Jazz nie żyje

Data:

Kinowa wersja "Drużyny A" wbiła się 11 czerwca swoim czarnym GMC na ekrany kin w Polsce, zajęła pozycje dogodne do ostrzału i zejść póki co nie zamierza. Reżyserem filmu jest Joe Carnahan i jest to czwarty pełnometrażowy film w jego dorobku. Tymczasem przejrzmy jego wcześniejsze dokonania.


BLOOD, GUTS, BULLETS AND OCTANE (1998)

Debiut, nakręcony za małe pieniądze. 7 tysięcy trzysta dolarów. Zmontowany w weekend, w pracy, z elementów z siedziby telewizji w której pracował wtedy reżyser. Carnahan gra jedną z głównych postaci, resztę grają znajomi, rodzina. Tak, to jest film z tego typu.

Dwóch gości pracuje w komisie sprzedającym używane samochody (jestem skłonny założyć się o dużą kasę, że Carnahan pracował w takiej firmie i nie wspomina tego za ciepło), oczywiście biznes nie kręci się jak trzeba. Oczywiście w kluczowym momencie pojawia się gość posiadający klucz do sukcesu - kluczyki do samochodu, za którego przechowanie na parkingu przez dwa dni dostaną ćwierć miliona dolarów. Muszę dodawać, że ten samochód nie jest do końca taki jak się wydaje, cośtam ma w bagażniku, a przez to coś giną ludzie?

= Zebrany materiał =
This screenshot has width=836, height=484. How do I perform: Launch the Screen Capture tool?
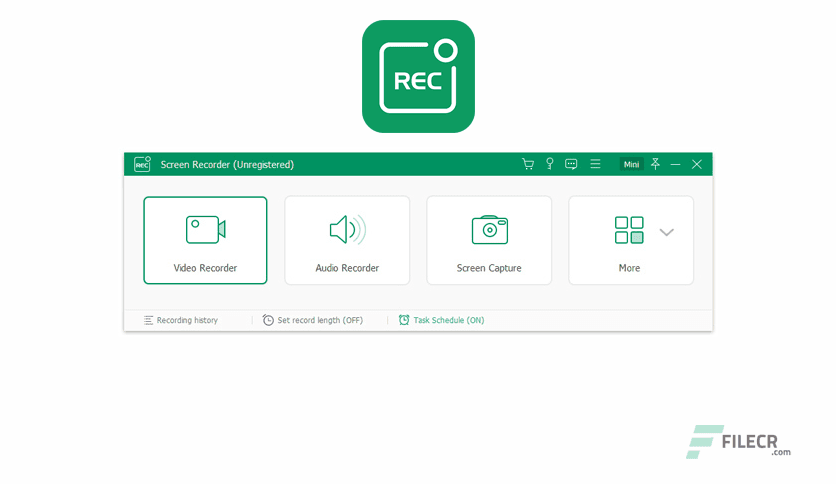click(489, 240)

= Lista zadań =
a) Proszę wypisać z tekstu o filmach Carnahana wszystko od „Debiut, nakręcony za” w dół aż do „coś giną ludzie?”.
b) Za jaką kwotę, według tekstu o filmach Carnahana, nakręcono jego debiut?

= Odpowiedzi do zadań =
a)
Debiut, nakręcony za małe pieniądze. 7 tysięcy trzysta dolarów. Zmontowany w weekend, w pracy, z elementów z siedziby telewizji w której pracował wtedy reżyser. Carnahan gra jedną z głównych postaci, resztę grają znajomi, rodzina. Tak, to jest film z tego typu.

Dwóch gości pracuje w komisie sprzedającym używane samochody (jestem skłonny założyć się o dużą kasę, że Carnahan pracował w takiej firmie i nie wspomina tego za ciepło), oczywiście biznes nie kręci się jak trzeba. Oczywiście w kluczowym momencie pojawia się gość posiadający klucz do sukcesu - kluczyki do samochodu, za którego przechowanie na parkingu przez dwa dni dostaną ćwierć miliona dolarów. Muszę dodawać, że ten samochód nie jest do końca taki jak się wydaje, cośtam ma w bagażniku, a przez to coś giną ludzie?

b) Za 7 tysięcy trzysta dolarów.